Case Number: 63330/2011

In the matter between:

KHUMALO, MZILIKAZI GODFREY                                                                    APPLICANT

And

SOUTH AFRICAN RESERVE BANK                                                       1st RESPONDENT

THE MINISTER OF FINANCE                                                                2nd RESPONDENT

THE DEPUTY GOVERNOR OF THE

SOUTH AFRICAN RESERVE BANK                                                       3rd RESPONDENT

ASSISTANT GENERAL MANAGER AND

HEAD OF INVESTIGATIONS DIVISION OF THE

CONTROL DEPARTMENT OF THE

SOUTH AFRICAN RESERVE BANK                                                       4th RESPONDENT

A D MMINELE                                                                                          5th RESPONDENT

SIMANE SECURITIES (PTY) LTD                                                           6th RESPONDENT

MAWELA PROPERTIES (PTY) LTD                                                        7th RESPONDENT

T VAN DEN HEEVER N.O., in his capacity

as liquidator of MAWENZI RESOURCES

(PTY) LTD (IN LIQUIDATION)                                                                  8th RESPONDENT

T VAN DEN HEEVER N.O., in his capacity

as liquidator of METALLON CORPORATION

(PTY) LTD (IN LIQUIDATION)                                                                  9th RESPONDENT

LEBOGANG MORAKE N.O., in his capacity

as liquidator of BONNEVIE PROJECTS

(PTY) LTD (IN LIQUIDATION)                                                                10th RESPONDENT

SEAN CHRISTENSEN N.O., in his capacity

as liquidator METALLON HOTELS AND LEISURE

HOLDINGS (PTY) LTD (IN LIQUIDATION)                                            11th RESPONDENT

THE PRESIDENT OF THE REPUBLIC

OF SOUTH AFRICA                                                                               12th RESPONDENT

 

JUDGMENT

 

Fabricius J,

 

1.

In this application the Applicant sought the following relief:

1. "Reviewing and setting aside the decision taken to attach the Applicant's goods/money which led to a notice of attachment dated 12th August 2008 in terms of Regulation 22C (1) of the Exchange Control Regulations made under Section 9 of the Currency and Exchanges Act No. 9 of 1933, as amended, as promulgated by Government Notice R. 1111 of 1961-12-01 as amended from time to time thereafter, being served on the Applicant on 2 September 2008 and the attachment having been effected.
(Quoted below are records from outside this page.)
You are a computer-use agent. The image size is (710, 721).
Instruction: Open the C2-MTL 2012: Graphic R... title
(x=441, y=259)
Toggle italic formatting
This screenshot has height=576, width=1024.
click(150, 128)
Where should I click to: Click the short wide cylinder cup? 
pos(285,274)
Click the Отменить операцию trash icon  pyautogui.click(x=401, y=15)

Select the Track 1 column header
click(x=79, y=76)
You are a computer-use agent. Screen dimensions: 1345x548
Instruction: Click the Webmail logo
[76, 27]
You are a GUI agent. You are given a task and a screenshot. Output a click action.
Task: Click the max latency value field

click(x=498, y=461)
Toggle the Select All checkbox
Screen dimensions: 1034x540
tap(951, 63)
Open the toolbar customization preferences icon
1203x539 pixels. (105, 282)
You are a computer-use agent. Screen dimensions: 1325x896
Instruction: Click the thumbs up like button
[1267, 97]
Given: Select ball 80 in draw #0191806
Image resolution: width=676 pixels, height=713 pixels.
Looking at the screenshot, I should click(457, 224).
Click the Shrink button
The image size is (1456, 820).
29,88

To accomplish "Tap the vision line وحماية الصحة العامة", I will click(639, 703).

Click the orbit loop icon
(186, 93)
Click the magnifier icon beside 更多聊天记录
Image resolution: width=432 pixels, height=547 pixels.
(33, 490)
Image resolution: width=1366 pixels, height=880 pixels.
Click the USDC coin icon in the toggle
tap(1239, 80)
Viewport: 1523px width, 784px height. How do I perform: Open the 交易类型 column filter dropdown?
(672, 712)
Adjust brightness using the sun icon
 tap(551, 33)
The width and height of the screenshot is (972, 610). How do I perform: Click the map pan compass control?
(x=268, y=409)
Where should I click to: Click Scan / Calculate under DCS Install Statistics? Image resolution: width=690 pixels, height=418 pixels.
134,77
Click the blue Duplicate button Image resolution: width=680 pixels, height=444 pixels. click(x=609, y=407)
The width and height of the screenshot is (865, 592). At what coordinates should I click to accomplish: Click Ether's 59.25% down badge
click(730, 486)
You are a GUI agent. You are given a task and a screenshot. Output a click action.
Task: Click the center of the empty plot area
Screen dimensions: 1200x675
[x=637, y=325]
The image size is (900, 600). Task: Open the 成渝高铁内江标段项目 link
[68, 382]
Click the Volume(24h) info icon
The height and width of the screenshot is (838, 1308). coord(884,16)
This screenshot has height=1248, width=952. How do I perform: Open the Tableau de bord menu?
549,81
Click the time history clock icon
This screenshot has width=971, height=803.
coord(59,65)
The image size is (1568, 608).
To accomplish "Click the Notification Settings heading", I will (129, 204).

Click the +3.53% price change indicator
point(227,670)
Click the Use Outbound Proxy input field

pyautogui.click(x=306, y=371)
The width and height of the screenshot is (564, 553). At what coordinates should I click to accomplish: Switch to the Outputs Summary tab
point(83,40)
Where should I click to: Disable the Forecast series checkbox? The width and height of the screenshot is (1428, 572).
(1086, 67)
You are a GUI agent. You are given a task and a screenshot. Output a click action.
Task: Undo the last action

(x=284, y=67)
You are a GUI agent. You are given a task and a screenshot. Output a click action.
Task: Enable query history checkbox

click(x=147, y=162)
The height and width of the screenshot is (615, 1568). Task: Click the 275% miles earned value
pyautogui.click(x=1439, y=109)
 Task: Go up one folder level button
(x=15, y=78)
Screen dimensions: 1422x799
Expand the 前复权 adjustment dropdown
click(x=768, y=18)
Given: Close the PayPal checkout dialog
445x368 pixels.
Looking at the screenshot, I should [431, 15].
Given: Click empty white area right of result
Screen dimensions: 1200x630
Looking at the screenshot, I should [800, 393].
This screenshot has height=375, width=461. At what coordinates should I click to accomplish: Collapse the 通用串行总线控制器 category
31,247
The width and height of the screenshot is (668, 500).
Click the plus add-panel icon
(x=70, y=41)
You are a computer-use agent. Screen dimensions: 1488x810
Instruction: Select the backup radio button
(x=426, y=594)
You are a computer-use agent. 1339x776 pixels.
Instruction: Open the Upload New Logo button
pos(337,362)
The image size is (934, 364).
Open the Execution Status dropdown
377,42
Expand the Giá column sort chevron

2. Declaring the notice of attachment dated 12th August 2008 made in terms of Regulation 22C of the Exchange Control Regulations in terms of Section 9 of the Currency and Exchanges Act 9 of 1933, as amended, as promulgated by Government Notice R. 1111 of 1961-12-01 as amended from time to time thereafter to be invalid.

3. Reviewing and setting aside the decision/s taken to forfeit to the State the money and/or goods as evidenced by the notice and order of forfeiture published in the Government Gazette Notice 521 of 2011 dated the 5th of August 2011, signed by the Third Respondent on 2nd August 2011.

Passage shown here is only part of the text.